The woman stared at her as if she hadn't heard a word.

"I asked you something! What the hell are you doing?" She was shouting now, her voice resonating in the silent stone building.

She thought it was pretty obvious.

"I'm getting married?" she tried.

"Don't bullshit me, Emily. You know exactly what I mean."

The blonde pulled a white envelope from her coat pocket and the woman opposite her blanched.

"Recognise this? I can't believe you, Emily!"

She was shaking the item at her, her fingers clenched tightly around it, crumbing it at the edges.

"Excuse me, Miss, but what exactly is the problem? We're in the middle of a ceremony in case you hadn't noticed." The priest spoke up, hesitantly, as if he wasn't sure he really wanted the seething blondes attention on himself at this particular moment.

"Oh, isn't that just precious!" the woman in front of him snapped

"Tell him, Emily! Tell him what you wrote me!"

At the horrified silence of the woman in the white dress, the other woman continued, addressing the priest.

"Your bride here wrote me this letter, telling me she loved me but that she was getting married to someone else today."

Again, the chapel was silent. But the silence only lasted for a few milliseconds before the dark-haired woman snapped out of her stupor and returned the blonde's words with just as much force as she had put into them.

"What do you want, JJ? Why are you doing this? Just go back to your husband and leave us alone."

She had moved from her spot beside the man and was now standing face to face with the blonde.

"Because…" she took one step closer to the woman in the wedding dress, the air between them crackling with electricity "I couldn't let you do this, not after what you wrote me." Her tone lost its sharpness.

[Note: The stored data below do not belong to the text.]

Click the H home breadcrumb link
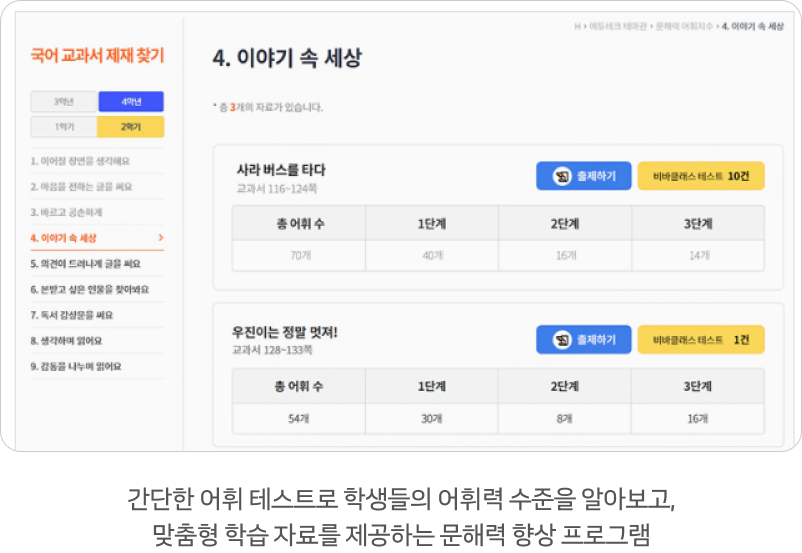Viewport: 802px width, 553px height. pyautogui.click(x=576, y=27)
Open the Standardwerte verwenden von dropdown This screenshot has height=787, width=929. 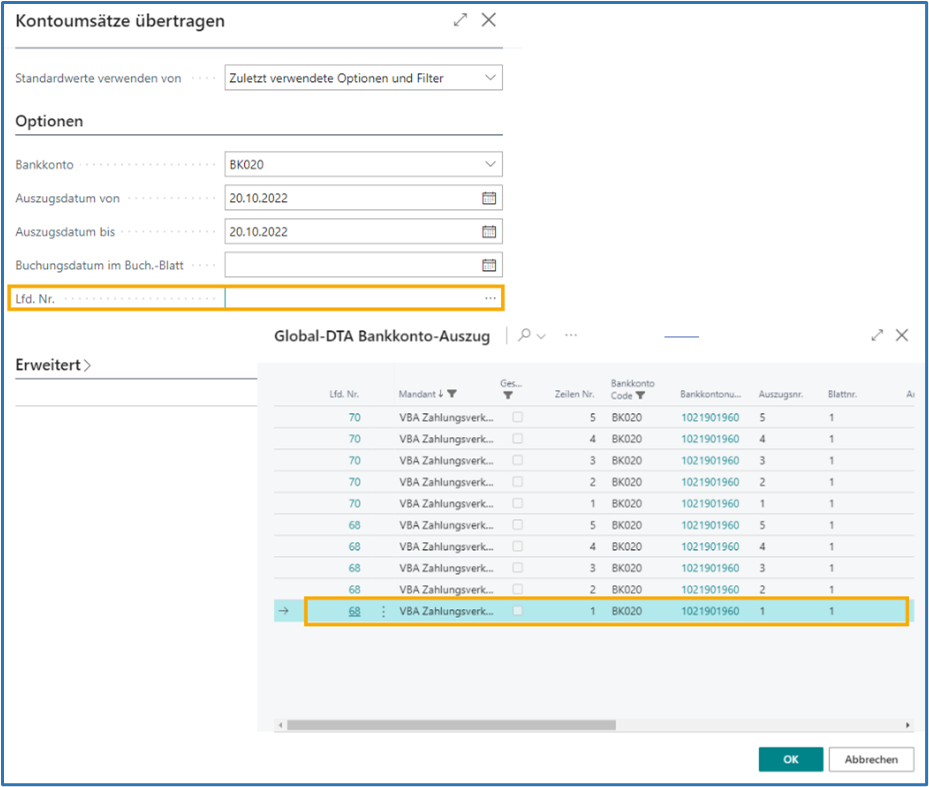[x=489, y=78]

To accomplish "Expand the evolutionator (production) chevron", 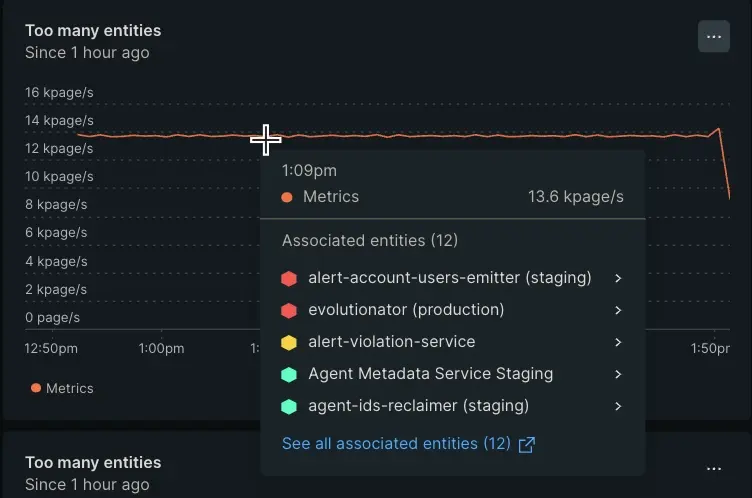I will tap(618, 310).
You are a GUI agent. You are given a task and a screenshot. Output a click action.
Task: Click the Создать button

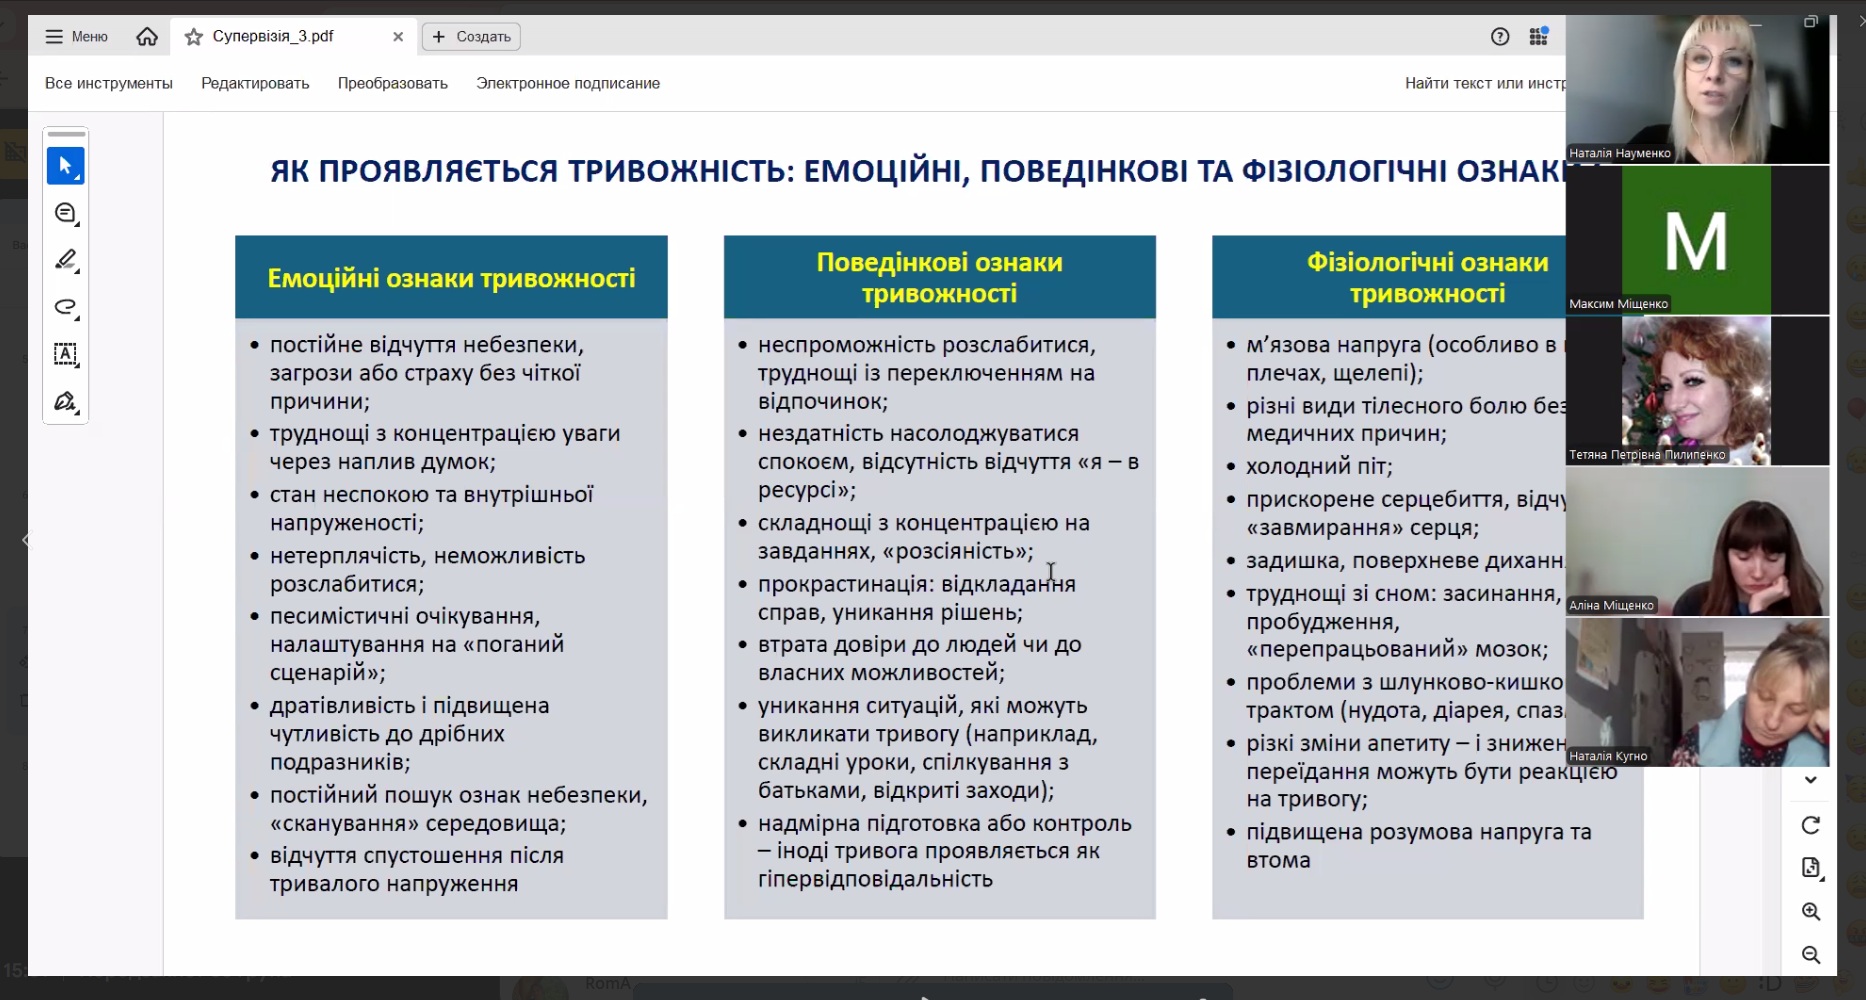[x=471, y=37]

"I'm sorry, but I believe this is none of your business anymore. Your were the one who got married to that guy in the first place." She turned away from the woman in front of her, back to the priest, her tone turning cold and distant

"I think it's time for you to leave, JJ."

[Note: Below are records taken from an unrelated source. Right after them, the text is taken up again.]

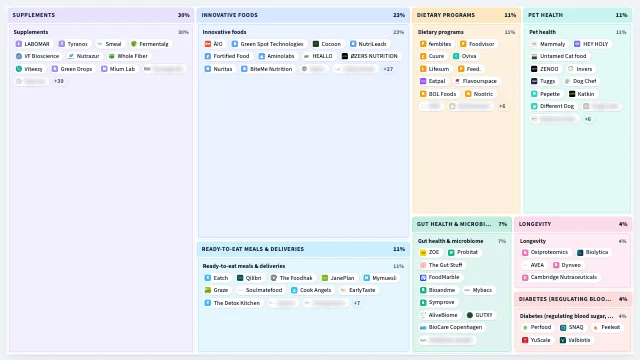Show the +7 more ready-to-eat companies
This screenshot has width=640, height=360.
357,303
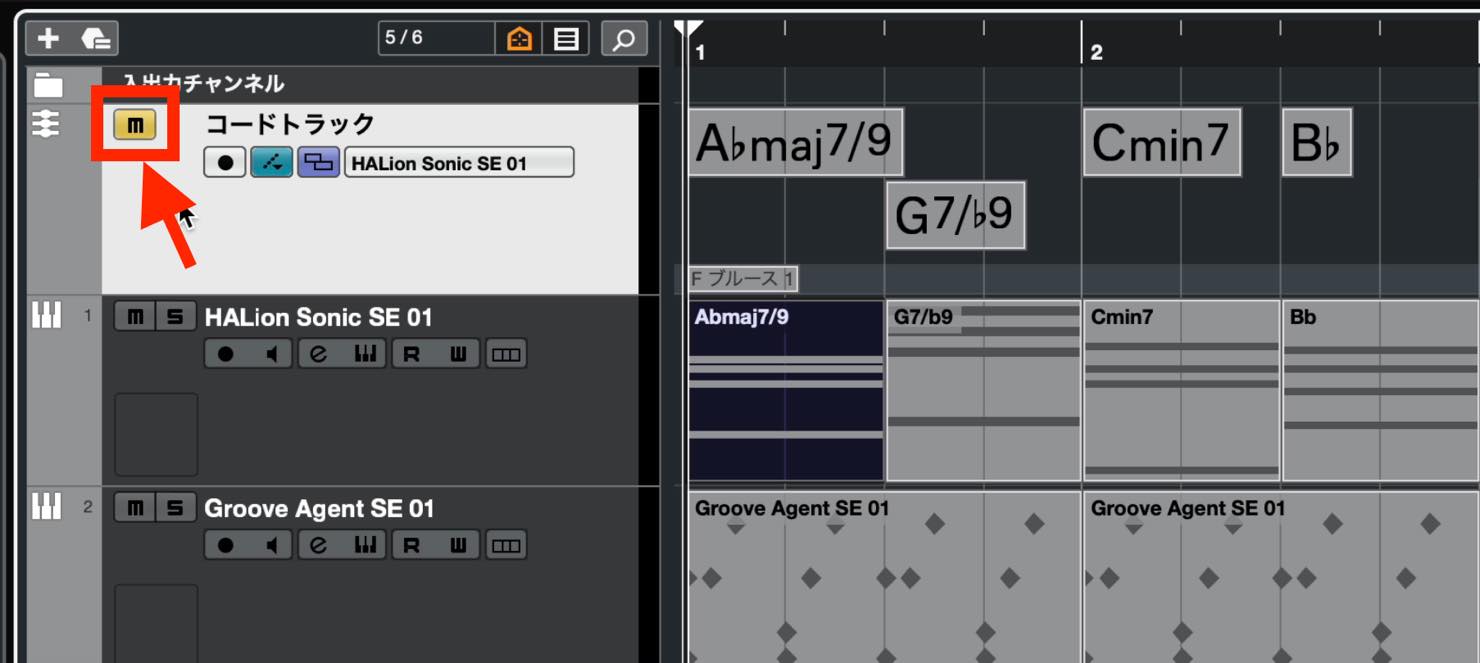Click the chord track's purple overlapping-rectangles button
1480x663 pixels.
coord(319,162)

She didn't get to turn completely, though, as a firm hand on her arm held her back.

"I had no idea you felt that way, Emily. If I'd known, I'd never have married Will."

The dark-haired woman whirled around to face her once more.

"What are you saying, JJ?" she wanted to know, her eyes hopeful, her expression intense.

"I'm saying that… I'm saying I love you too, okay? I only married Will because I thought there was absolutely no chance you felt the same way about me."

As soon as the words were out, a deafening silence spread inside the cold stone walls. The dark-haired woman looked at the blonde as if she couldn't believe her ears and the blonde, that had been so full of fire only moments before, was now too shy to meet her companion's eyes.

"Say that again, JJ." It was a soft plea, her voice as gentle as a physical caress.

"I'm saying that I love you, Emily." Now, finally, she raised her gaze to meet chocolate brown eyes full of wonder and pure, unadulterated joy.

"I love you, Emily. Come with me." She said, for the third time, her voice steady now, her tone firm.

And now, finally, a smile spread over the other woman's face until it lit her whole expression and made her eyes sparkle.

The priest looked on in shock as the two women, one clad in jeans and a dark coat and the other one wearing a long, white dress, walked down the aisle and out of the church.

Behind them, the chapel was empty and silent. In front of them, sunlight made the stone steps gleam and its warmth engulfed them in a tender hug as soon as they left the old stone building behind.